Neurodegeneration, Neuroprotection, and Disease-Oriented NeuroscienceResearch PaperIn vivo effect of 5-HT7 receptor agonist on pyramidal neurons in medial frontal cortex of normal and 6-hydroxydopamine-lesioned rats: an electrophysiological study

The 5-hydroxytryptamine (5-HT)-7 receptor began to be cloned and pharmacologically characterized close to 20 years ago. It couples positively via G-proteins to adenylyl cyclase and activation of this receptor increases neuronal excitability, and several studies have shown that degeneration of the nigrostriatal pathway leads to an impairment of 5-HT system. Here we reported that systemic and local administration of 5-HT7 receptor agonist AS 19 produced excitation, inhibition and no change in the firing rate of pyramidal neurons in medial prefrontal cortex (mPFC) of normal and 6-hydroxydopamine-lesioned rats. In normal rats, the mean response of the pyramidal neurons to AS 19 by systemic and local administration in mPFC was excitatory. The inhibitory effect by systemic administration of AS 19 was reversed by GABAA receptor antagonist picrotoxinin. Systemic administration of picrotoxinin excited all the neurons examined in normal rats, and after treatment with picrotoxinin, the local administration of AS 19 further increased the firing rate of the neurons. In the lesioned rats, systemic administration of AS 19, at the same doses, also increased the mean firing rate of the pyramidal neurons. However, cumulative dose producing excitation in the lesioned rats was higher than that of normal rats. Systemic administration of AS 19 produced inhibitory effect in the lesioned rats, which was partially reversed by picrotoxinin. The local administration of AS 19, at the same dose, did not change the firing rate of the neurons in the lesioned rats. Systemic administration of picrotoxinin and the local administration of AS 19 did not affect the firing rate of the neurons in the lesioned rats. These results indicate that activity of mPFC pyramidal neurons is regulated through activation of 5-HT7 receptor by direct or indirect action, and degeneration of the nigrostriatal pathway leads to decreased response of these neurons to AS 19, suggesting dysfunction and/or down-regulation of 5-HT7 receptor on the pyramidal neurons and GABA interneurons in the lesioned rats.

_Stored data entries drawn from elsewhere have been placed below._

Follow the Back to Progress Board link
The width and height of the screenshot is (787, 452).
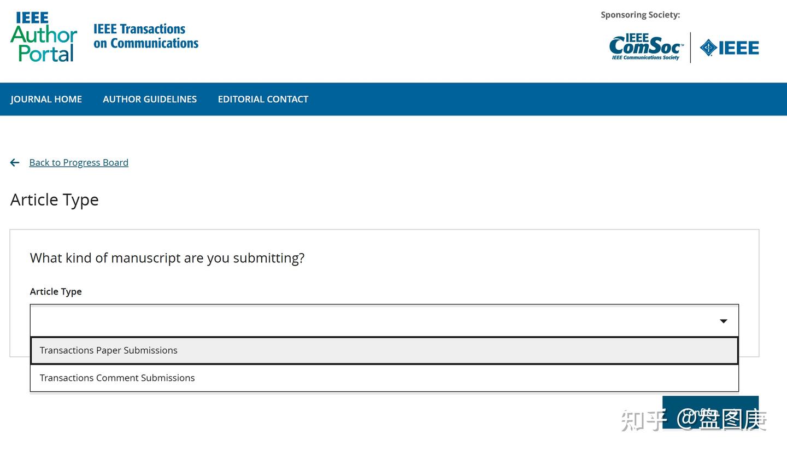[x=79, y=162]
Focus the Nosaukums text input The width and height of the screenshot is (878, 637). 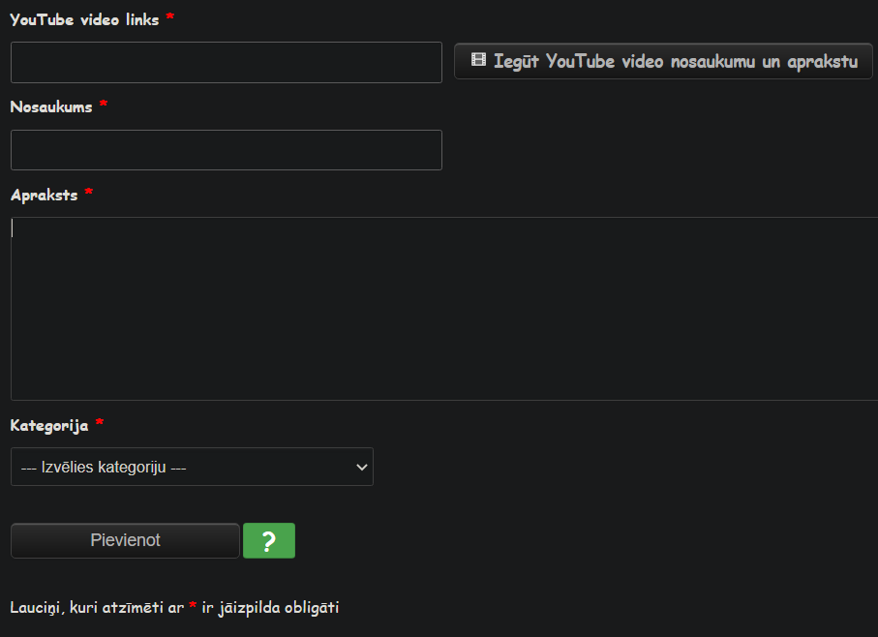(x=227, y=150)
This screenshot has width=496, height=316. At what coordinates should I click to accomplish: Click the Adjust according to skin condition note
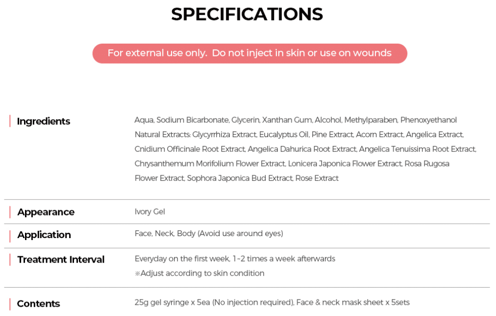199,273
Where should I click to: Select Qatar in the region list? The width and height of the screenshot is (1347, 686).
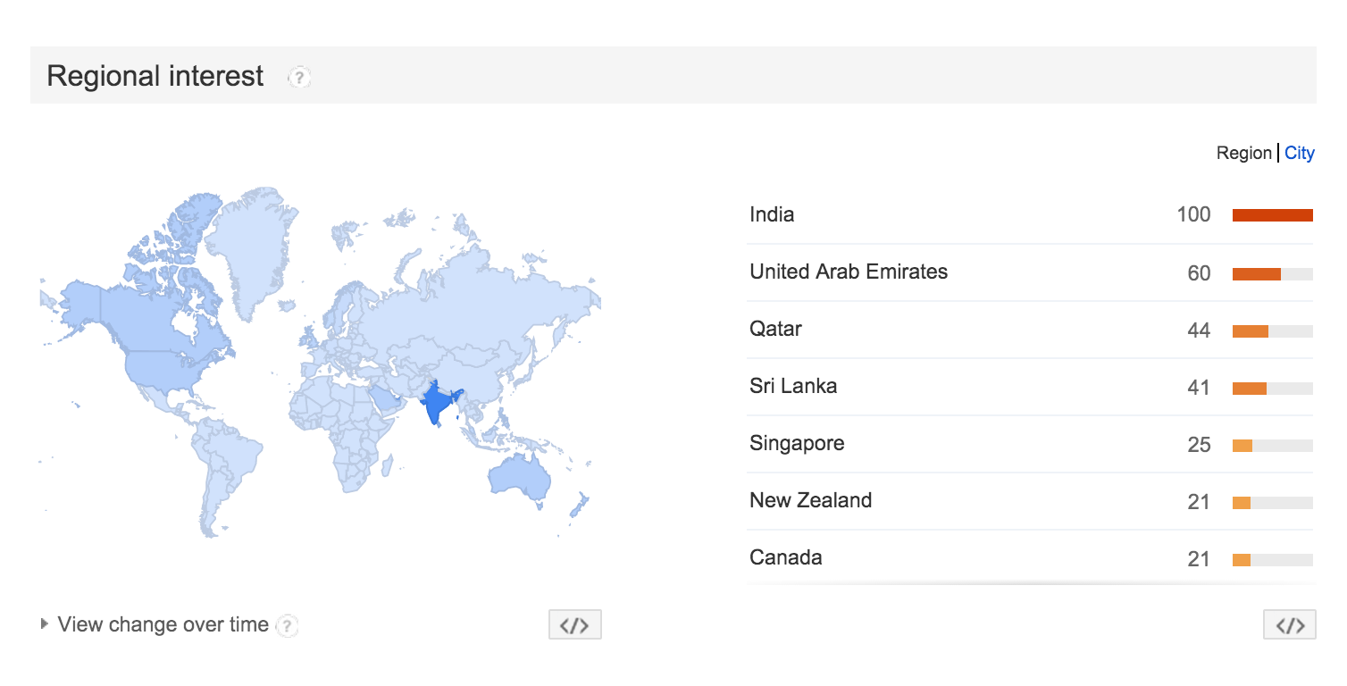[775, 329]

▶5-HT7 agonist AS 19 (i.v.) increased the mean rate of mPFC pyramidal neurons in rats. ▶AS 19 (i.v.) inhibited some neurons in rats, which were reversed by picrotoxinin. ▶Local application of AS 19 in mPFC increased the mean rate of the neurons in rats. ▶AS 19 (i.v.) only at high dose excited the neurons of the 6-OHDA-lesioned rats. ▶Local application of AS 19 did not affect the activity of neurons in lesioned rats.